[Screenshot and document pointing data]
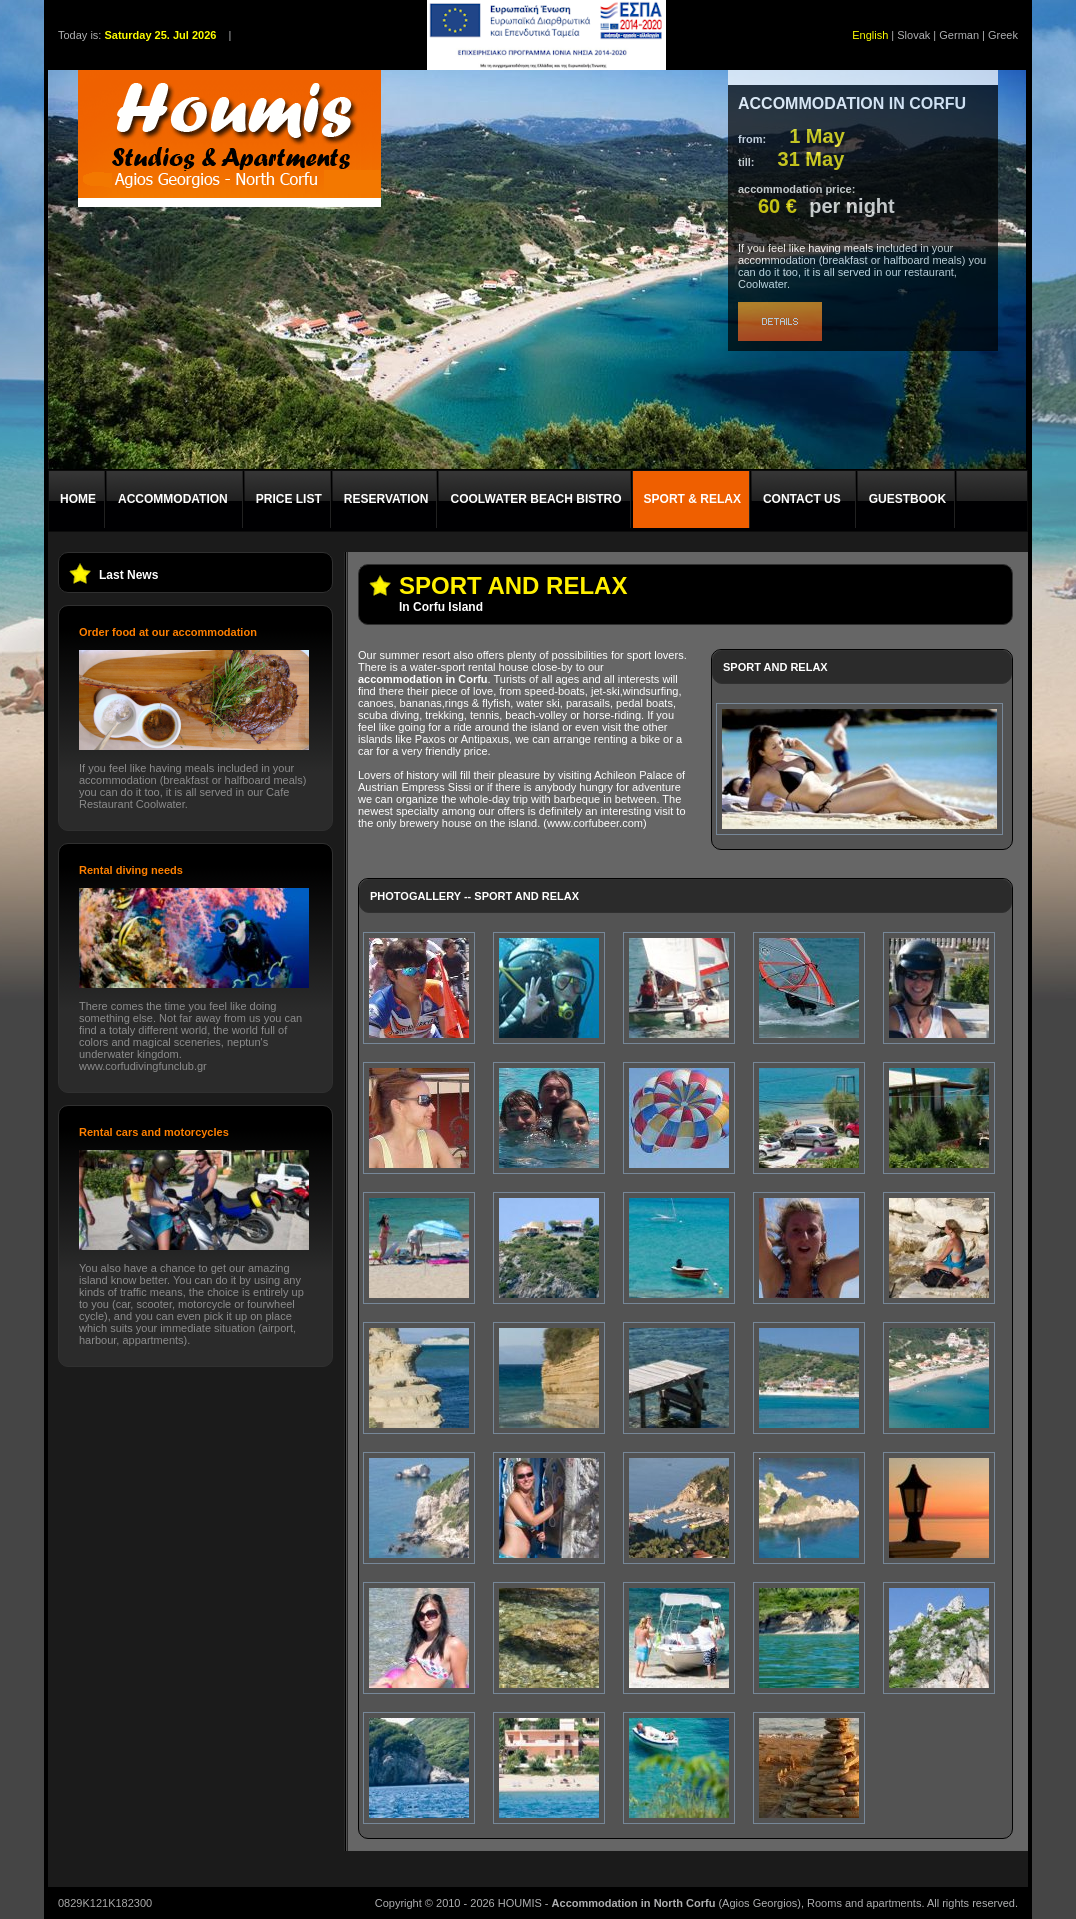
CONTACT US (802, 499)
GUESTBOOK (907, 499)
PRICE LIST (289, 499)
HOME (78, 499)
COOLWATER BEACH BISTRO (535, 499)
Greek (1003, 35)
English (870, 35)
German (959, 35)
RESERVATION (386, 499)
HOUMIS (520, 1903)
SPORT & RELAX (692, 499)
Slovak (913, 35)
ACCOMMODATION (173, 499)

Work to do:
Update the items above by putting "MAIN PAGE" in place of "HOME" and leaving everything else unchanged. Omit the pictures from your answer.

Exercise result:
CONTACT US (802, 499)
GUESTBOOK (907, 499)
PRICE LIST (289, 499)
MAIN PAGE (78, 499)
COOLWATER BEACH BISTRO (535, 499)
Greek (1003, 35)
English (870, 35)
German (959, 35)
RESERVATION (386, 499)
HOUMIS (520, 1903)
SPORT & RELAX (692, 499)
Slovak (913, 35)
ACCOMMODATION (173, 499)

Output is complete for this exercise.